(Requirement)
Please give every line of the items below as a JSON list of strings, one string per line, skipping blank lines and leaving the pictures out.

**** Record extracts ****

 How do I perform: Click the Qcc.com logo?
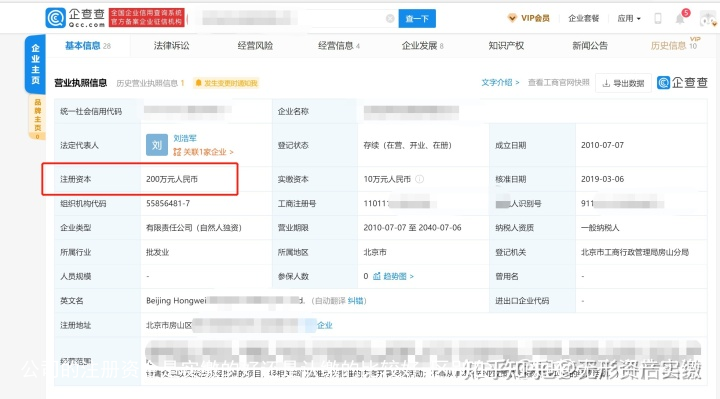point(76,18)
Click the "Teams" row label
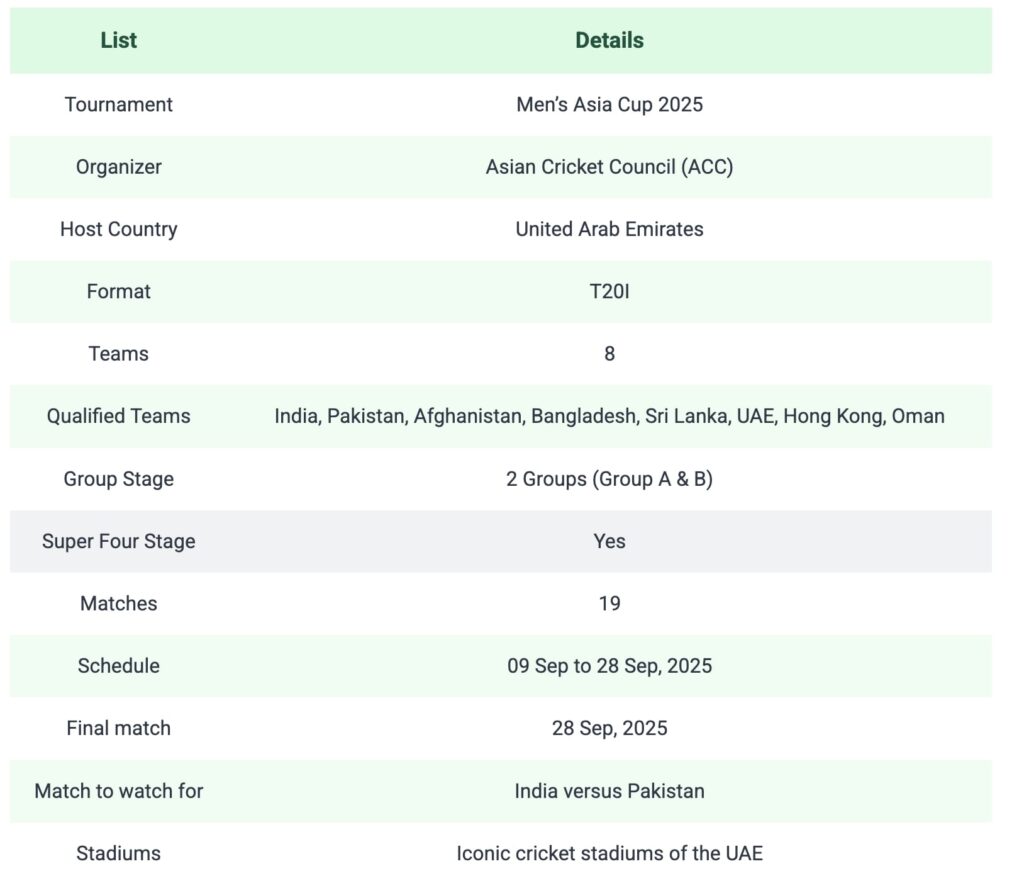Screen dimensions: 1024x876 pos(118,354)
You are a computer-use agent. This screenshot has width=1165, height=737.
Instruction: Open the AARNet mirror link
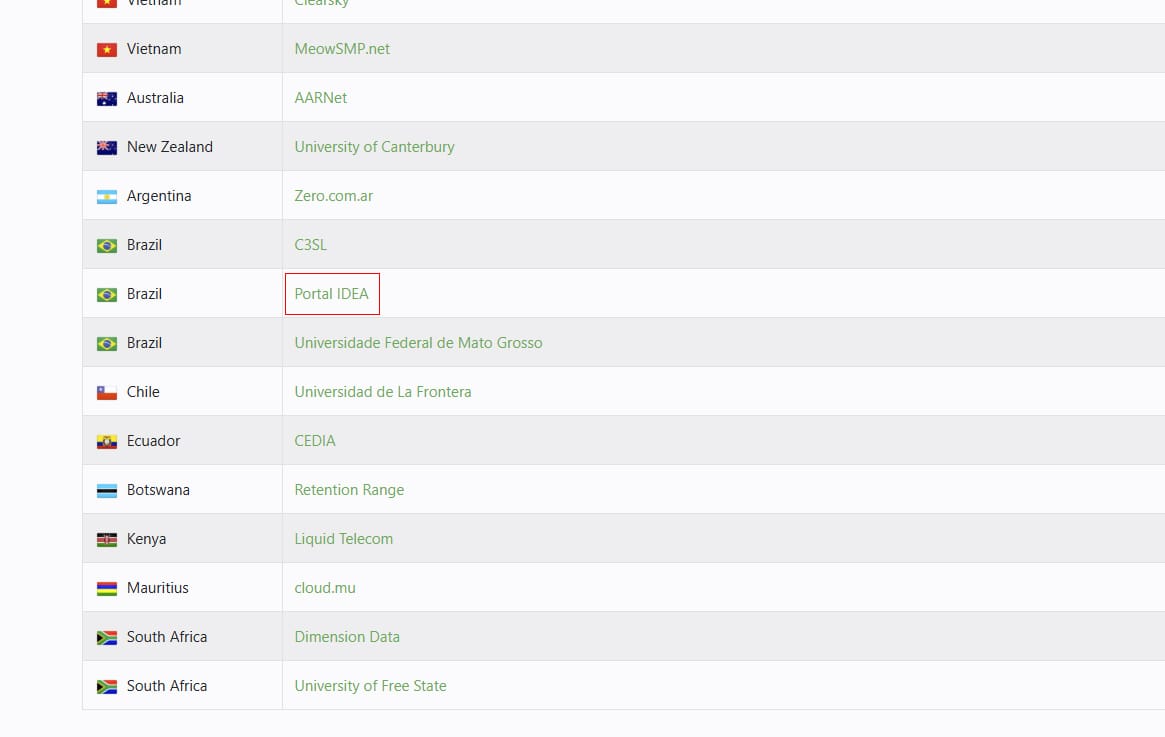pos(321,98)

****

(Output for this task)
[
  " How do I perform: Click the Qcc.com logo?",
  "point(76,18)",
  "Click the \"Teams\" row label",
  "Screen dimensions: 1024x876 pos(118,354)",
  "You are a computer-use agent. This screenshot has width=1165, height=737.",
  "Instruction: Open the AARNet mirror link",
  "pos(321,98)"
]